[Start of Attachment]

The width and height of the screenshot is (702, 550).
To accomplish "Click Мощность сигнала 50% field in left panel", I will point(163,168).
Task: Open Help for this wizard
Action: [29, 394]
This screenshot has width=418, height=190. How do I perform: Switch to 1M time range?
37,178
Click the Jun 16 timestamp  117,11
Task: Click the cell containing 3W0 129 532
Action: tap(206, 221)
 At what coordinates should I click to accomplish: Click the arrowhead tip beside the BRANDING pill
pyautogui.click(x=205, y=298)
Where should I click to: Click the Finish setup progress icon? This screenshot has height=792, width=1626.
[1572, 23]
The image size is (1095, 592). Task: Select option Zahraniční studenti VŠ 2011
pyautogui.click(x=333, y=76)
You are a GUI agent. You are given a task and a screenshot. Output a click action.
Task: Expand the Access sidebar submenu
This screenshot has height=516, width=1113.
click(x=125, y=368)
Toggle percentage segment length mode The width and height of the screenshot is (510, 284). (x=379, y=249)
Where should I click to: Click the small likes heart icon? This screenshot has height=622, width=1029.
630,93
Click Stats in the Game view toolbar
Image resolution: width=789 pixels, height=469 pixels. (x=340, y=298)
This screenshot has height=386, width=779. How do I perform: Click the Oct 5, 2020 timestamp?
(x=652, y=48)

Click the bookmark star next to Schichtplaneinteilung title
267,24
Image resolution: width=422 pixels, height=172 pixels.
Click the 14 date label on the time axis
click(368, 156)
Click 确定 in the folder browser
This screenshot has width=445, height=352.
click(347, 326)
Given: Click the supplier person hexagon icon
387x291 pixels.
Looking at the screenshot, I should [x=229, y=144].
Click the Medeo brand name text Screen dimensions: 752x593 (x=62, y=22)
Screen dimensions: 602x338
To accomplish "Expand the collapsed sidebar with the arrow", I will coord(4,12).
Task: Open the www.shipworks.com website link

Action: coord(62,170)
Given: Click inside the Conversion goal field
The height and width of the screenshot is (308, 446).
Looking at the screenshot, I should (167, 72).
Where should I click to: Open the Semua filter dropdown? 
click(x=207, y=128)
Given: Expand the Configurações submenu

[End of Attachment]

- **Task brief**
Give back all of the data above without any alteration.

- **Answer box**
The width and height of the screenshot is (702, 550).
To accomplish "Click Мощность сигнала 50% field in left panel", I will point(163,168).
Task: Open Help for this wizard
Action: [29, 394]
This screenshot has width=418, height=190. How do I perform: Switch to 1M time range?
37,178
Click the Jun 16 timestamp  117,11
Task: Click the cell containing 3W0 129 532
Action: tap(206, 221)
 At what coordinates should I click to accomplish: Click the arrowhead tip beside the BRANDING pill
pyautogui.click(x=205, y=298)
Where should I click to: Click the Finish setup progress icon? This screenshot has height=792, width=1626.
[1572, 23]
The image size is (1095, 592). Task: Select option Zahraniční studenti VŠ 2011
pyautogui.click(x=333, y=76)
You are a GUI agent. You are given a task and a screenshot. Output a click action.
Task: Expand the Access sidebar submenu
This screenshot has height=516, width=1113.
click(x=125, y=368)
Toggle percentage segment length mode The width and height of the screenshot is (510, 284). (x=379, y=249)
Where should I click to: Click the small likes heart icon? This screenshot has height=622, width=1029.
630,93
Click Stats in the Game view toolbar
Image resolution: width=789 pixels, height=469 pixels. (x=340, y=298)
This screenshot has height=386, width=779. How do I perform: Click the Oct 5, 2020 timestamp?
(x=652, y=48)

Click the bookmark star next to Schichtplaneinteilung title
267,24
Image resolution: width=422 pixels, height=172 pixels.
Click the 14 date label on the time axis
click(368, 156)
Click 确定 in the folder browser
This screenshot has width=445, height=352.
click(347, 326)
Given: Click the supplier person hexagon icon
387x291 pixels.
Looking at the screenshot, I should [x=229, y=144].
Click the Medeo brand name text Screen dimensions: 752x593 (x=62, y=22)
Screen dimensions: 602x338
To accomplish "Expand the collapsed sidebar with the arrow", I will coord(4,12).
Task: Open the www.shipworks.com website link

Action: coord(62,170)
Given: Click inside the Conversion goal field
The height and width of the screenshot is (308, 446).
Looking at the screenshot, I should (167, 72).
Where should I click to: Open the Semua filter dropdown? 
click(x=207, y=128)
Given: Expand the Configurações submenu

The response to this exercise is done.